Exercise aim
A complete answer lists every line of the material where the string "agent" occurs.

Source data
===

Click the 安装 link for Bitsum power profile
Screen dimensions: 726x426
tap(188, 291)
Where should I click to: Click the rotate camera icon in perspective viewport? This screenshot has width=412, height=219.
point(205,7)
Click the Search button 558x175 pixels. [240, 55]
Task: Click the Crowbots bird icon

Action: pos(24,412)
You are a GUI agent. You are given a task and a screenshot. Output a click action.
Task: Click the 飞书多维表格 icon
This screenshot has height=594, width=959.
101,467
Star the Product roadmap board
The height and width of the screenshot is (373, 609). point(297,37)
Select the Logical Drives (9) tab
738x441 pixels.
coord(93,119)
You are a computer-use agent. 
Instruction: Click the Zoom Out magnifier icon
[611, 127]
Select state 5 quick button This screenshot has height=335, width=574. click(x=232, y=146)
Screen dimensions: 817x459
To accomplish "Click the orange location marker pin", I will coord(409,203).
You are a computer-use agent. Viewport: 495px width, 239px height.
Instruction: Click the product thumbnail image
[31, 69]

===

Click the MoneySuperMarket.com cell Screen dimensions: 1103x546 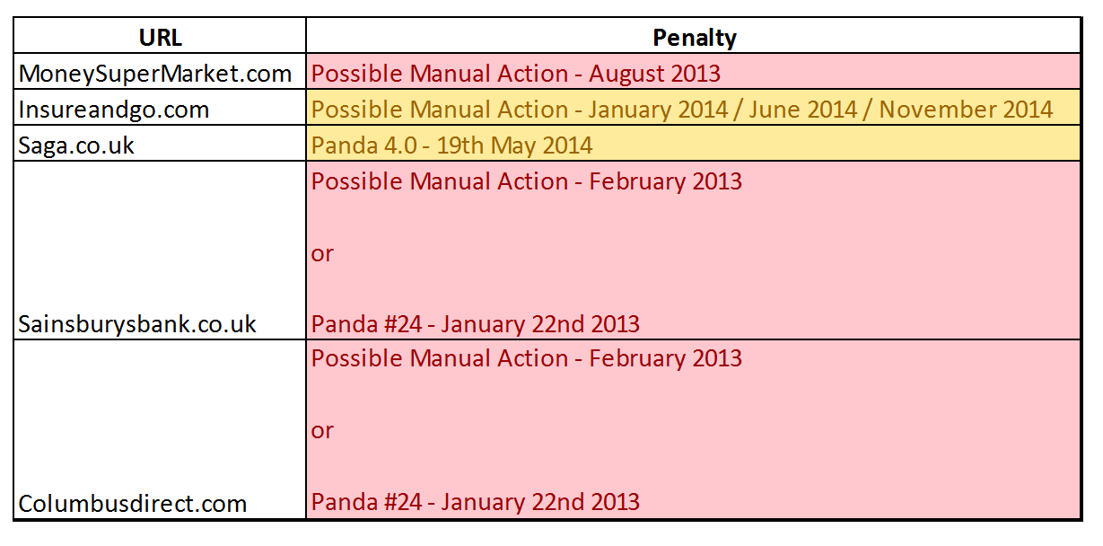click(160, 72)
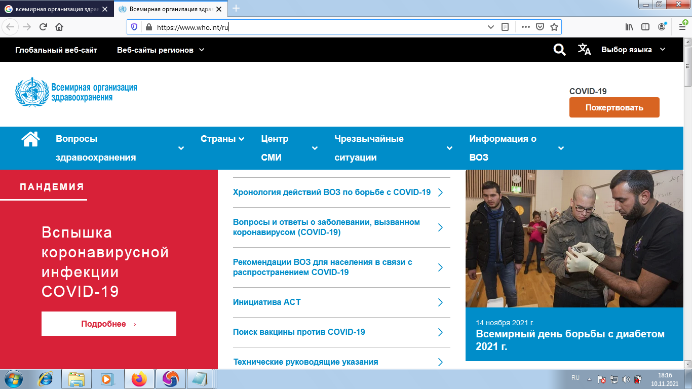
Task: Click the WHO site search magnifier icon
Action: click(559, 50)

===

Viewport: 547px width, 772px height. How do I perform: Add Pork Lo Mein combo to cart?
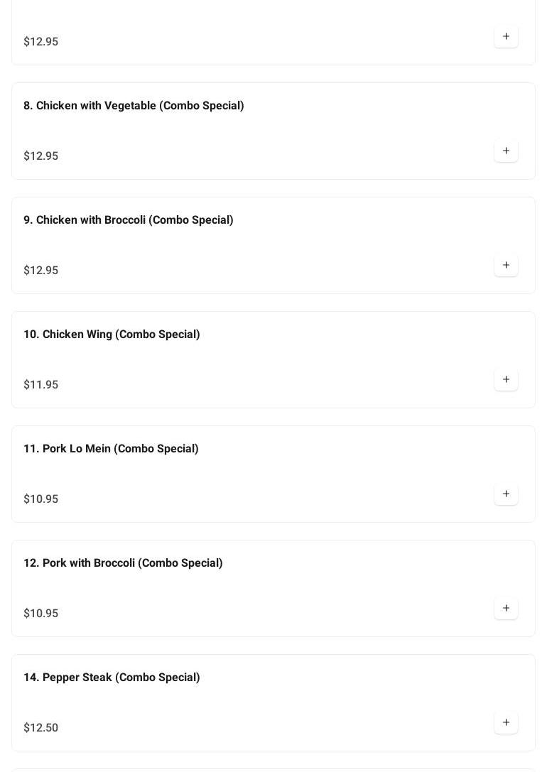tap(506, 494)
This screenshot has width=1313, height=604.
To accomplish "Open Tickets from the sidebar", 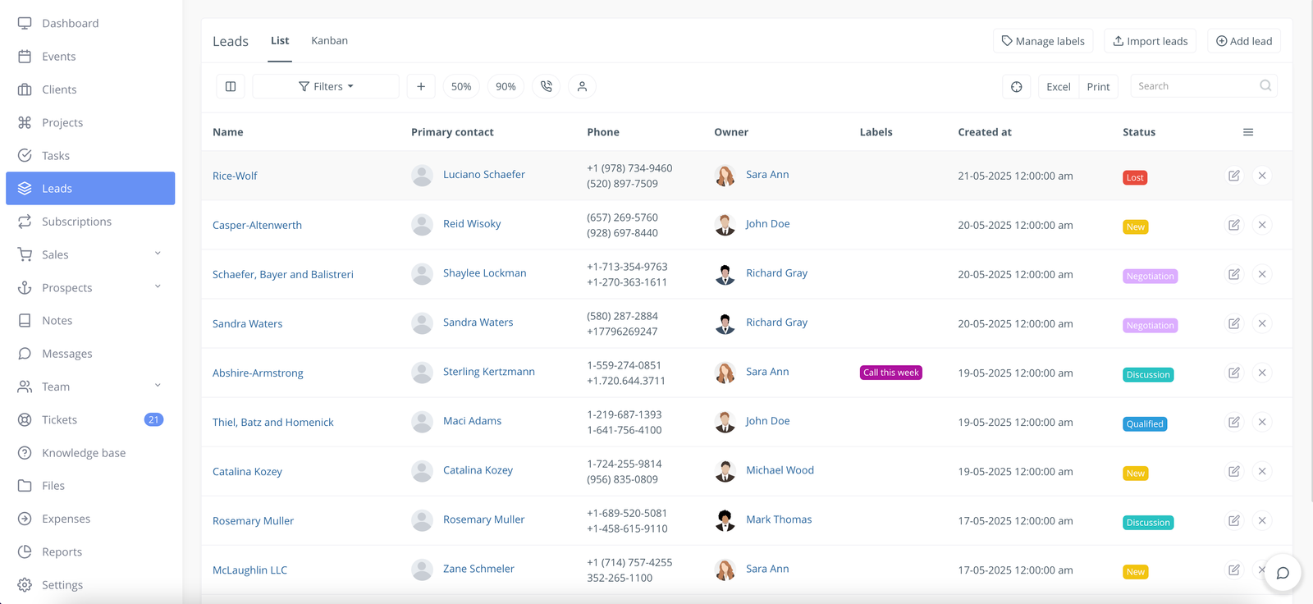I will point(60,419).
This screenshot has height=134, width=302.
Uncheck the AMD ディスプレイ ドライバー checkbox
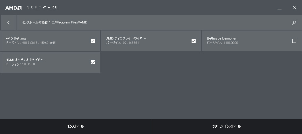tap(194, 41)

===

Solution to the exercise
You are a GUI agent. You are given a task and a screenshot. Output a click action.
You are a computer-use agent. 
You are a computer-use agent. Viewport: 495px width, 239px height.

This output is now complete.